Task brief
Pick out all lines in the listing holding the string "options" and copy them.
════════════════════
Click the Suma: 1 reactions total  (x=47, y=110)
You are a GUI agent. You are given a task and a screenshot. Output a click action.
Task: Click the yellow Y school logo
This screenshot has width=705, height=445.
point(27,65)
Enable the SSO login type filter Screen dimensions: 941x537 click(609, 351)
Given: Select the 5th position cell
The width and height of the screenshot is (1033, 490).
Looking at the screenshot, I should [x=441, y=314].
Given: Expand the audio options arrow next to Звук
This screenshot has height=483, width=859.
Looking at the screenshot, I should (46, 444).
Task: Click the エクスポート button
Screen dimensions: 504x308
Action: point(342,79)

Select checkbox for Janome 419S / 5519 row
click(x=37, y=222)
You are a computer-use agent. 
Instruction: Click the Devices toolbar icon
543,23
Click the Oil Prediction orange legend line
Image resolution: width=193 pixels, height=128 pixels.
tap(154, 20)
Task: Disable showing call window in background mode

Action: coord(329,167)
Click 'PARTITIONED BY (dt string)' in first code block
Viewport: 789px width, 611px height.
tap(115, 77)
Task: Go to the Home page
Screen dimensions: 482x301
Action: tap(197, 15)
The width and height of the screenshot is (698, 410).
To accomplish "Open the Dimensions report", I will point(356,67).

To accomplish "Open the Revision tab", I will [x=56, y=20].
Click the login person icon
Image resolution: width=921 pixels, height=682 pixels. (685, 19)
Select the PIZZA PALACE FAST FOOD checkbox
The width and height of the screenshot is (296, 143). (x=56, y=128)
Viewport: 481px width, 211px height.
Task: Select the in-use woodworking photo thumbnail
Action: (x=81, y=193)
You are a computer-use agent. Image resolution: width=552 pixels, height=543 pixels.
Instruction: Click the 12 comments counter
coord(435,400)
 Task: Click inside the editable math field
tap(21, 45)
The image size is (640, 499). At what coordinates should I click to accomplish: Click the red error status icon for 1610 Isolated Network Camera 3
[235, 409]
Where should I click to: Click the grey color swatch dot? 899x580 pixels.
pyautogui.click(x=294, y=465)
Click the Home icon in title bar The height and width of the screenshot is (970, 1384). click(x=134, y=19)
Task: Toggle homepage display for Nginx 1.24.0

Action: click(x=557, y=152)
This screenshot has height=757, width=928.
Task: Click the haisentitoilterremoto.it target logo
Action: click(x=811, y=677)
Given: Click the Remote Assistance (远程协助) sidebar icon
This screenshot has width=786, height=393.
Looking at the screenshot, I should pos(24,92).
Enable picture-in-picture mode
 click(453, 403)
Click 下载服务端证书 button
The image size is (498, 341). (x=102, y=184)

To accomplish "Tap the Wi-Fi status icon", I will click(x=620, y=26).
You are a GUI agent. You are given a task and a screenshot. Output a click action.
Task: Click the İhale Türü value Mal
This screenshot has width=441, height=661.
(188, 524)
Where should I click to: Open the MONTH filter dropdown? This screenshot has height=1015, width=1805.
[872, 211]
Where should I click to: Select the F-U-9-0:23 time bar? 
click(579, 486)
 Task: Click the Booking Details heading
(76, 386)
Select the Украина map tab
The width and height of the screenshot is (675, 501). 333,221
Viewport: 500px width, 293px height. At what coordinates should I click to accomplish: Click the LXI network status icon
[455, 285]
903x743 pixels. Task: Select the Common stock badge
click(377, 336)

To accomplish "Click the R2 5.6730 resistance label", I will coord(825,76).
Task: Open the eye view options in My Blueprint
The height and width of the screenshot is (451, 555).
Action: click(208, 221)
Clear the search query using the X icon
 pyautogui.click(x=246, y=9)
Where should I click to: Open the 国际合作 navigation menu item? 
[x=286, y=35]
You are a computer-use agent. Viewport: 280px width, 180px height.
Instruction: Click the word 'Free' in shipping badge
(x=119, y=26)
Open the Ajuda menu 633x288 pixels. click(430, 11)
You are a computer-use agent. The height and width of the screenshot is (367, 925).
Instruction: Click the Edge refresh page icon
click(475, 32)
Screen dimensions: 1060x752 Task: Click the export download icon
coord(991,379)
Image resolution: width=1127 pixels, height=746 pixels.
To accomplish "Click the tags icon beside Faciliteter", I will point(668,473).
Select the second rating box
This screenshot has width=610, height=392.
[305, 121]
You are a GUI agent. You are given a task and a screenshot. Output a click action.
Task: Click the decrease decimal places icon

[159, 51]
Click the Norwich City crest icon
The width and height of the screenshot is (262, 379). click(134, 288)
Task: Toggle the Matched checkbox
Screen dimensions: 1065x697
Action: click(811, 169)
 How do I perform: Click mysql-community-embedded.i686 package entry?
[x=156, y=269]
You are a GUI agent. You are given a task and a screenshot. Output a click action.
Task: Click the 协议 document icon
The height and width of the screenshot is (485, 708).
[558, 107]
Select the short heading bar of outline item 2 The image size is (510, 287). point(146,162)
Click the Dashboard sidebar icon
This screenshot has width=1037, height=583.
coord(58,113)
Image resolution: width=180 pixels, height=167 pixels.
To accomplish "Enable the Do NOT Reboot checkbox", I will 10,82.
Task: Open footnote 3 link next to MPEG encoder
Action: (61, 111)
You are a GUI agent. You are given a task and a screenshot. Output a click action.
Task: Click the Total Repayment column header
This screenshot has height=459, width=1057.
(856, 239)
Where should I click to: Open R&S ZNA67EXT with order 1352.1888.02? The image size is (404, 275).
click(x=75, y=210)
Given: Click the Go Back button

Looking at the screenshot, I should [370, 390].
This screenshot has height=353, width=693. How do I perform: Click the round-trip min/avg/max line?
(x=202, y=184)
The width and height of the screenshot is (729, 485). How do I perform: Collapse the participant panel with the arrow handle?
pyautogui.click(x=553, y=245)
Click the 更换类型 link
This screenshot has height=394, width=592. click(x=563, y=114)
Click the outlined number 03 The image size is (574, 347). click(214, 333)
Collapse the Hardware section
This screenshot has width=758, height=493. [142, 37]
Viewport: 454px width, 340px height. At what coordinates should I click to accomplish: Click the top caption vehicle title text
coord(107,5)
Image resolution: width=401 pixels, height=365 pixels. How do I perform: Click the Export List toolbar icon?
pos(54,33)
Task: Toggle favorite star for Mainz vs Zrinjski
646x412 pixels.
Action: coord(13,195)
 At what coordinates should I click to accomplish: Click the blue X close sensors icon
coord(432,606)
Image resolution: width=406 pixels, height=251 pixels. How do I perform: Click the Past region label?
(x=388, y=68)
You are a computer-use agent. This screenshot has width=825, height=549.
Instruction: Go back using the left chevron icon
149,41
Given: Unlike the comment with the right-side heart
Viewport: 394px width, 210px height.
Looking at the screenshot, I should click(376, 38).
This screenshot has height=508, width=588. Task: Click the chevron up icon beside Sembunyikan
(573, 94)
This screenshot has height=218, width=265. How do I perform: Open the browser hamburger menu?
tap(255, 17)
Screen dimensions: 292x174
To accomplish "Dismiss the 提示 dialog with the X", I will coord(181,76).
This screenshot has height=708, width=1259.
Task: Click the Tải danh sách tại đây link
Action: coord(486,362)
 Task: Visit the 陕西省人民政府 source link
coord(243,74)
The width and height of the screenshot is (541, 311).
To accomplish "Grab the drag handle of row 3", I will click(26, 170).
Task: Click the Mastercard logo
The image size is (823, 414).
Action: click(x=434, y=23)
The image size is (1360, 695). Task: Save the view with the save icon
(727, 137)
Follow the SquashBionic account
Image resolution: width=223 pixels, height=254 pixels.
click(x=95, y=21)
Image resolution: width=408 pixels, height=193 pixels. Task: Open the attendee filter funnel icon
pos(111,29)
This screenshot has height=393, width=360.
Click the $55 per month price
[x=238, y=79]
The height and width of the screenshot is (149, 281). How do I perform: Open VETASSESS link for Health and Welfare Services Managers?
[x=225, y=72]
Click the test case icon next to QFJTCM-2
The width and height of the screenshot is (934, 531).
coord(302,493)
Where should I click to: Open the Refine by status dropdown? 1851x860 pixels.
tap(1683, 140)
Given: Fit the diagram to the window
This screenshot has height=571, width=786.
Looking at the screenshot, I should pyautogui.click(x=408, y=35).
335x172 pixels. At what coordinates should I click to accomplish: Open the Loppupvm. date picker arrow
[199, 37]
════════════════════
Output of the exercise
Given: Expand the audio options arrow next to Звук
Task: Open the eye view options in My Blueprint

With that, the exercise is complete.